The paper is written clearly and the result are certainly useful from a practical point of view too. I went over the proofs and they seem correct to me. As the authors acknowledge, the encoding-decoding method is computationally prohibitive. It would be interesting to see if the results of [12] (and a sequence of follow up/related work) could be leveraged in this context to design a computationally efficient schemes.
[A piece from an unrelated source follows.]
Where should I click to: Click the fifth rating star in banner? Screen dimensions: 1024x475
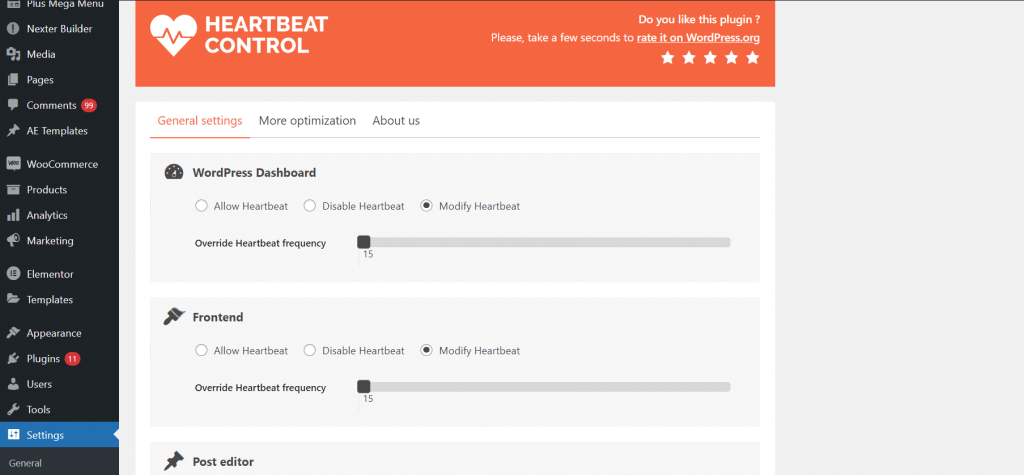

Lastly, I am not particularly in favor of the title quantized 'non-parametric estimation'. I feel quantized 'infinite Gaussian sequence model' or 'normal means model' might be more apt for this work. The reason being, there is no rigorous proof of the equivalence (in a LeCam sense, along the lines of Brown and Low, 1996 for the unquantized case) between the quantized normal means model and non-parametric estimation problems in this paper. Q2: Please summarize your review in 1-2 sentences
The paper derives a version of Pinsker's theorem for the normal means model (minimax lower bound), when a quantized version of the data is observed rather than the original data. The paper is written clearly and provides significant theoretical insights for a practically relevant problem. Submitted by Assigned_Reviewer_28 Q1: Comments to author(s). First provide a summary of the paper, and then address the following criteria: Quality, clarity, originality and significance. (For detailed reviewing guidelines, see http://nips.cc/PaperInformation/ReviewerInstructions)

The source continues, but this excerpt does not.